Note that apart from Raju & Ramakrishnan (1972) [11] who dared to study a total substitution of laterite aggregates, other researchers are partly concerned with the process of partial substitution of laterite sands and/or laterite gravels. The results of (Raju & Ramakrishnan 1972) certainly threw cold water on the idea. This work is part of the long term in a complete substitution of aggregates to achieve structural concrete.

3. Study Zone

The study is made in the Guinean region of Benin (between 6˚25', 7˚30'N by 2˚ and 2˚30'E). The Allada plateau descends to the valleys of the Ouémé, the Couffo and the Lama depression. This plateau is largely covered by tropical ferruginous soils and weakly ferralitic earth bar soils.

4. Materials and Methods Used

4.1. Cement

The cement used is Portland limestone compound cement CEM II/B-LL class 42.5R 42.5 MPa from NOCIBE cement. Due to its high short-term strength, it offers very good productivity in the manufacture of concrete products while distinguishing itself by a reduced CO₂ footprint. The chemical analysis shows that according to the NFP 15-301 standard showed that it contained 63% C3S, 10% C2S, 8% C3A and 7% C 4 AF. It has a rejection of 63% on a 7 mm sieve and 25% on a 16 mm sieve.

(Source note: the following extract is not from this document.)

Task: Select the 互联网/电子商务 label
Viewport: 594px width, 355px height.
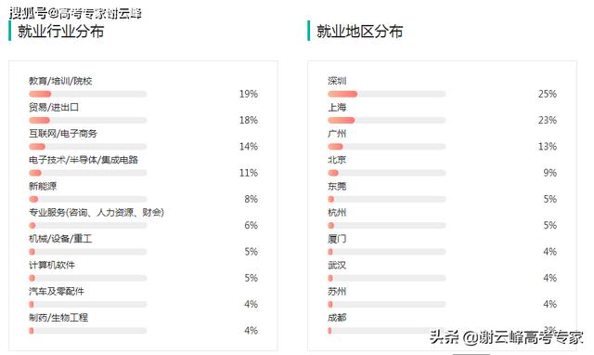Action: [63, 134]
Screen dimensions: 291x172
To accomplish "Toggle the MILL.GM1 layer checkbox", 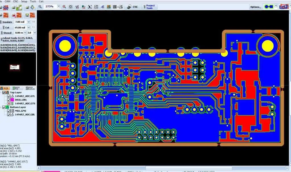I will point(9,111).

The apparent density 1270 g/L and an absolute density = 3050 g/L. The BLAINE specific surface = 4700 cm².

4.2. Water

The water used is drinking water that meets the requirements of the NFP 18-303 standard [13] .

4.3. Aggregates

This is the draft taken from a laterite quarry located in Attotinga in the municipality of Allada and separated into two granular classes 0/4 and 4/25. Class 0/4 was reconstituted in granular fraction 0/0.08, 0.08/0.16, 0.16/1.25, 1.25/4. The physical characteristics sought are absolute densities, real and apparent particle density, absorption, Atterberg limits, blue value, equivalent to resistance to sand and abrasion.

The particle size analysis was carried out by wet sieving according to standard NF P 94-056 on the raw material. This allowed the constitution of the different granular classes and their percentage by weight. Figure 2 shows the material before washing (a) and the material after washing (b).

The particle size analysis by sieving was supplemented by that by sedimentation according to the standard (NF P 94-057). The Atterberg limits according to the standards (NF P 94-051) were determined to complete the characterization of passers-by using a 0.08 mm sieve. The sand equivalent was measured according to standard NF P 18-598. The real and absolute density, the absorption was measured according to standard norms (EN 1097-6/EN 1097-6/A1) However, the apparent density by NF EN 1097-3. The compactness of the different granular classes, the protocol established by François LARRARD [18] was determined.

4.4. Formulation Methods

Two formulation methods were explored: the Dreux-Gorisse method [19] and the absolute volume method [20] . Using the Dreux-Gorisse method, nine (9) specimens were manufactured and stored in three different ways to provide clarification on the best concrete curing method:

- 3 specimens in the open air.

- 3 test tubes in a water tray, and

- 3 remaining are packed in plastic bags.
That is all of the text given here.